Most neuropsychological tests don't tell Alzheimer's disease from vascular dementia
Only 2 out of 118 tests found to adequately predict which disease a person had; researchers urge comprehensive approach to diagnosis
WASHINGTON, 09 july 2009 — Most of the cognitive tests that have been used to decide whether someone has Alzheimer's disease or vascular dementia have not been very helpful when used alone. A new report published by the American Psychological Association concluded that when older people are confused and forgetful, doctors should base their diagnoses on many different types of information, including medical history and brain imaging.
Both Alzheimer's disease and vascular dementia affect learning and memory, behavior and day-to-day function. Even so, they're caused by different problems in the brain and require different medical approaches. It's important to tell them apart accurately, stresses the study in July's Neuropsychology. Valid diagnoses can help doctors treat patients more effectively, and help patients and families better understand their situations.
Jane Mathias, PhD, and Jennifer Burke, M.Psych.(Clinical), both from the University of Adelaide, analyzed 81 previously published studies that compared the cognitive testing of people diagnosed with dementia of the Alzheimer's (4,867) and vascular type (2,263). The average age across participants was 75.
Of the 118 different tests that were used in more than one study, Mathias and Burke found that only two were able to adequately differentiate between Alzheimer's and vascular dementia.
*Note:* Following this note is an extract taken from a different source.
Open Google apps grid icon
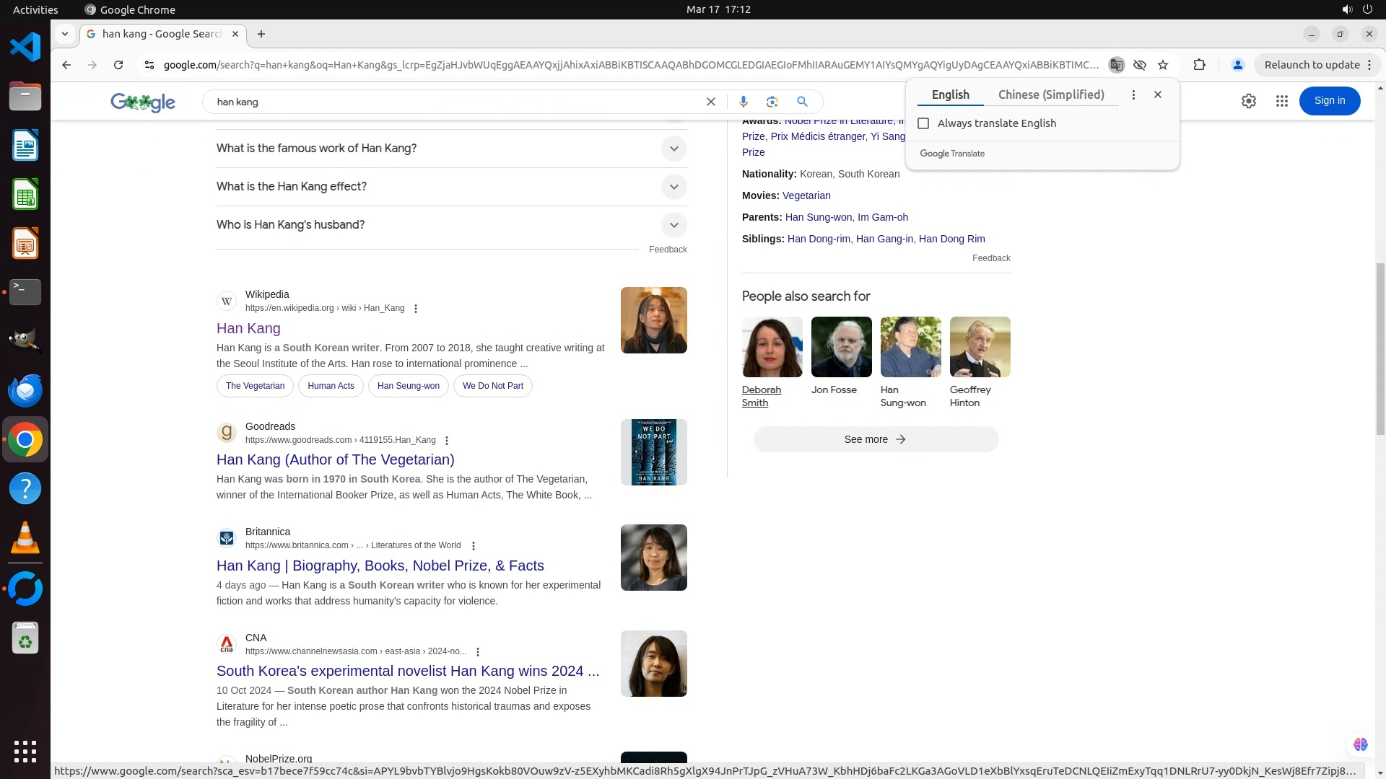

The Emotional Recognition Task (the ability to identify facial expressions in photographs and match emotional expressions to situations, at which people with Alzheimer's were better) and Delayed Story Recall (at which people with vascular dementia were better), were the only tests that appeared to reliably tell the two groups apart.
Even so, whether due to individual variability (people start at different baselines) or possible undiagnosed mixtures of Alzheimer's and vascular disease, there was enough overlap between the two groups to signal the need for more information. Because of these muddied waters, "The combined picture is what's important, so we need to look at how we can improve diagnosis by combining different measures," said Mathias.
Of note, many commonly used tests -- such as Digit Span (repeating a set of numbers forward, backward), verbal fluency (generating words by first letter or category, such as animals), drawing tasks and more – were unable to distinguish between dementia types. "While these tests may assist in diagnosing dementia, they do not adequately discriminate between Alzheimer's disease and vascular dementia," wrote the authors. Teasing apart different types of dementia is often harder than deciding whether someone is showing cognitive decline in the first place, Mathias explained.
Although the two tests that worked best would most reliably contribute to a clinical diagnosis, "All cognitive tests should be used cautiously and only in conjunction with other information (imaging, medical history) when diagnosing patients," the authors said.
Article: "Cognitive Functioning in Alzheimer's and Vascular Dementia: A Meta-Analysis," J. L. Mathias, PhD, and J. Burke, M.Psych.(Clinical), University of Adelaide; Neuropsychology, Vol. 23, No. 4.